Right...8 months later Titan performance at $400 or a $600 price drop. Now 1.5 years later Titan performance at $270. At this rate Titan performance at $200 on its 2 year anniversary. :D If your idea of spending $1000 on a Titan is "NV gaming leadership", then nothing else needs to be said. Just because $1K GPUs are pocket change for you, doesn't mean that's even remotely reasonable for 99% of PC gamers.

But that's not what's being discussed.
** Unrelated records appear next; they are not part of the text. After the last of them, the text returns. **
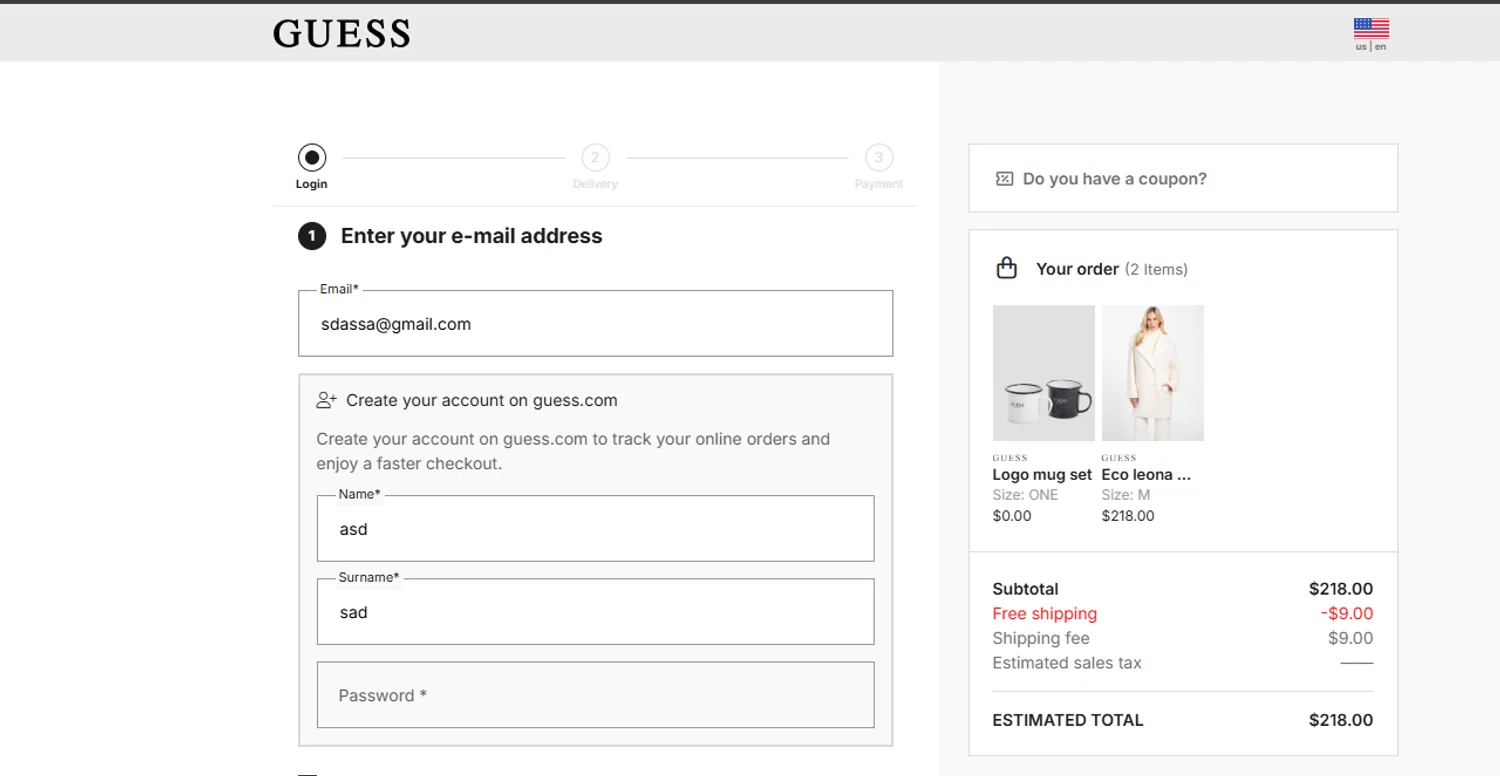Switch to the Delivery step label
The image size is (1500, 776).
595,184
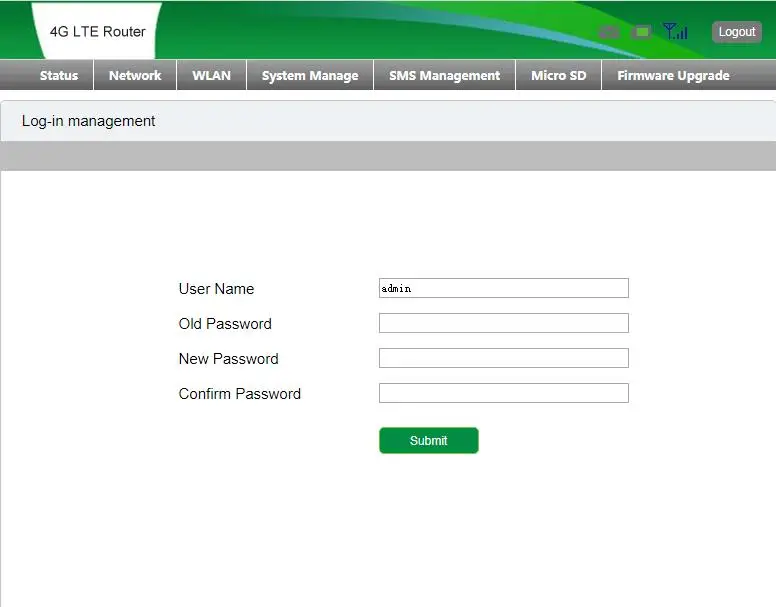Go to the Network menu
The height and width of the screenshot is (607, 776).
pyautogui.click(x=135, y=76)
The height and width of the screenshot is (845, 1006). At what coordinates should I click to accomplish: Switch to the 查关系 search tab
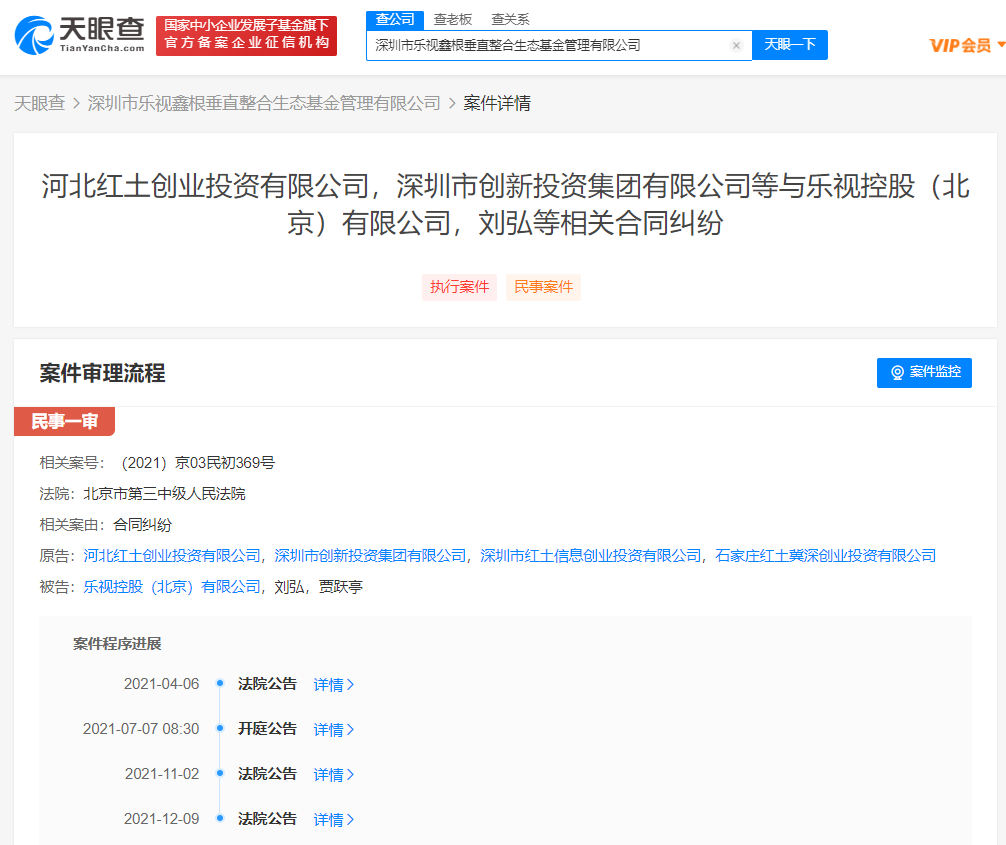tap(510, 19)
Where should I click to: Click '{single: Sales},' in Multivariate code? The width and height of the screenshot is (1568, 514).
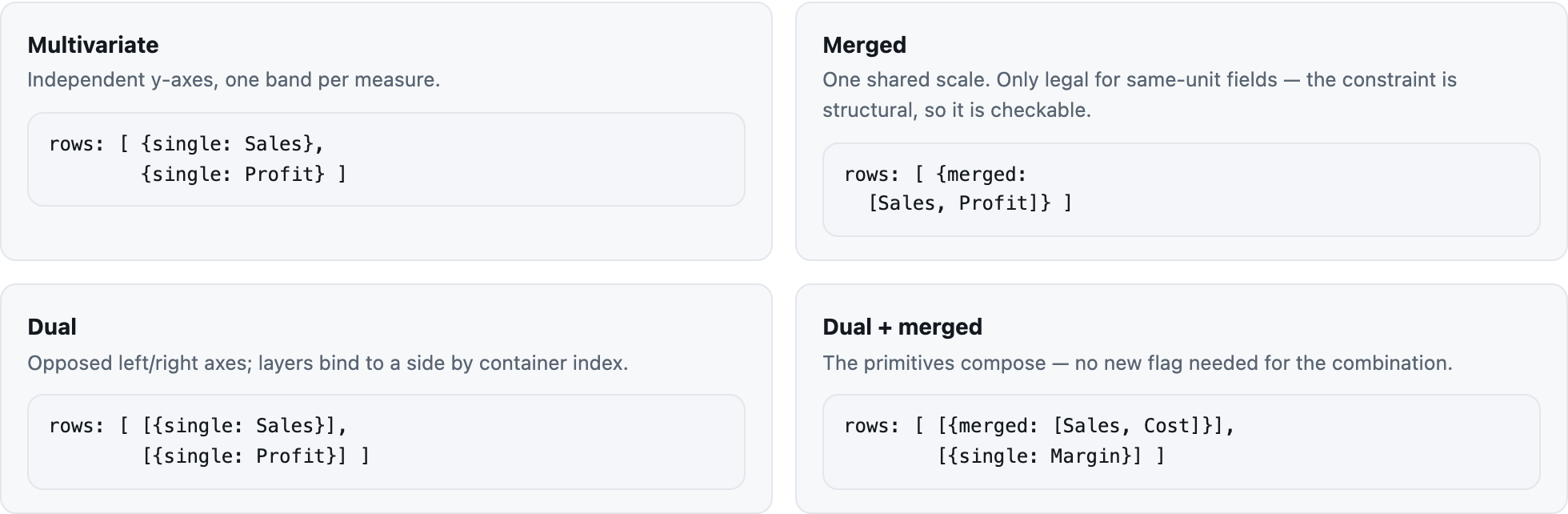pos(233,144)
The point was, when the 7970 launched, the 1.5GB GTX580 was ~$500. The 3GB 7970 (with launch drivers) was ~15% faster overall when averaged and only 10% more money at ~$550.

This is 100% revisionist history that you just took for granted (not your fault) because the posters above you love to make up facts to make AMD look worse than it is.

Hardware Canucks - 24%

Computerbase - 21% at 1080p, 33% at 1600p

Anyone who believes 7970 was only 15% faster on average than 580 is delusional. If you actually looked at that time demanding games, 7970 was crushing 580.

Overclocking_01.png


vs. TechSpot's review again of 970/980 vs. 290/290X in Crysis 2's successor Crysis 3 - one of the most demanding games.

1Crysis.png


Metro Last Light - another very demanding game

1Metro.png


Let's not even talk about Ryse: SOR where 970/980 get whipped or 4K.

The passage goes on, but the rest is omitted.